(The task):
In full and without change, return each entry.

(Data):

·····

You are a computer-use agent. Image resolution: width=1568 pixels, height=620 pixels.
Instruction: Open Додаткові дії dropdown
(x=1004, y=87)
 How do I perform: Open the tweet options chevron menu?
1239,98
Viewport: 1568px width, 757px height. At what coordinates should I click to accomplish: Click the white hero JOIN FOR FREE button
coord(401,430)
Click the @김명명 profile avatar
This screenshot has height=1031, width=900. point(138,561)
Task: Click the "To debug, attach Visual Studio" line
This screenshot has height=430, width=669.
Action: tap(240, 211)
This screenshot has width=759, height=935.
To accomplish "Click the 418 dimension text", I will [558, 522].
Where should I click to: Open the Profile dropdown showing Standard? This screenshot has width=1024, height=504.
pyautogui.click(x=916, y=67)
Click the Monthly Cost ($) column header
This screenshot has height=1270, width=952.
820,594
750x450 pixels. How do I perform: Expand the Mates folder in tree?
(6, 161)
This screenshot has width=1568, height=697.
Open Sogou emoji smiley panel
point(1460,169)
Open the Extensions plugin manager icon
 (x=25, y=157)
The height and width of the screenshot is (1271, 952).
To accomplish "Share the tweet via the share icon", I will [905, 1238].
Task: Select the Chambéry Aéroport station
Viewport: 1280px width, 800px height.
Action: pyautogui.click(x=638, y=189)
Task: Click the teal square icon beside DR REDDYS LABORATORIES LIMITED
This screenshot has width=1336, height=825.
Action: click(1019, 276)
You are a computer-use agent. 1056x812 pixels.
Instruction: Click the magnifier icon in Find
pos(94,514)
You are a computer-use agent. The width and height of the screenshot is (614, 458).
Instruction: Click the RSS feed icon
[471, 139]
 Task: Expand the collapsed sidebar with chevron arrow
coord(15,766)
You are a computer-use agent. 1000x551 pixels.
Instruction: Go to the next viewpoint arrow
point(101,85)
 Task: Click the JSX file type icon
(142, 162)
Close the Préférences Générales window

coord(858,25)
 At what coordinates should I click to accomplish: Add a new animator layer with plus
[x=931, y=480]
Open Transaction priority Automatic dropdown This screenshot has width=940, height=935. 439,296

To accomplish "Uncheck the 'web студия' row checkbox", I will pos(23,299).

·····

(Result of this task):
You are a computer-use agent. Image resolution: width=1568 pixels, height=620 pixels.
Instruction: Open Додаткові дії dropdown
(x=1004, y=87)
 How do I perform: Open the tweet options chevron menu?
1239,98
Viewport: 1568px width, 757px height. At what coordinates should I click to accomplish: Click the white hero JOIN FOR FREE button
coord(401,430)
Click the @김명명 profile avatar
This screenshot has height=1031, width=900. point(138,561)
Task: Click the "To debug, attach Visual Studio" line
This screenshot has height=430, width=669.
Action: tap(240, 211)
This screenshot has width=759, height=935.
To accomplish "Click the 418 dimension text", I will [558, 522].
Where should I click to: Open the Profile dropdown showing Standard? This screenshot has width=1024, height=504.
pyautogui.click(x=916, y=67)
Click the Monthly Cost ($) column header
This screenshot has height=1270, width=952.
820,594
750x450 pixels. How do I perform: Expand the Mates folder in tree?
(6, 161)
This screenshot has width=1568, height=697.
Open Sogou emoji smiley panel
point(1460,169)
Open the Extensions plugin manager icon
 (x=25, y=157)
The height and width of the screenshot is (1271, 952).
To accomplish "Share the tweet via the share icon", I will [905, 1238].
Task: Select the Chambéry Aéroport station
Viewport: 1280px width, 800px height.
Action: pyautogui.click(x=638, y=189)
Task: Click the teal square icon beside DR REDDYS LABORATORIES LIMITED
This screenshot has width=1336, height=825.
Action: click(1019, 276)
You are a computer-use agent. 1056x812 pixels.
Instruction: Click the magnifier icon in Find
pos(94,514)
You are a computer-use agent. The width and height of the screenshot is (614, 458).
Instruction: Click the RSS feed icon
[471, 139]
 Task: Expand the collapsed sidebar with chevron arrow
coord(15,766)
You are a computer-use agent. 1000x551 pixels.
Instruction: Go to the next viewpoint arrow
point(101,85)
 Task: Click the JSX file type icon
(142, 162)
Close the Préférences Générales window

coord(858,25)
 At what coordinates should I click to accomplish: Add a new animator layer with plus
[x=931, y=480]
Open Transaction priority Automatic dropdown This screenshot has width=940, height=935. 439,296

To accomplish "Uncheck the 'web студия' row checkbox", I will pos(23,299).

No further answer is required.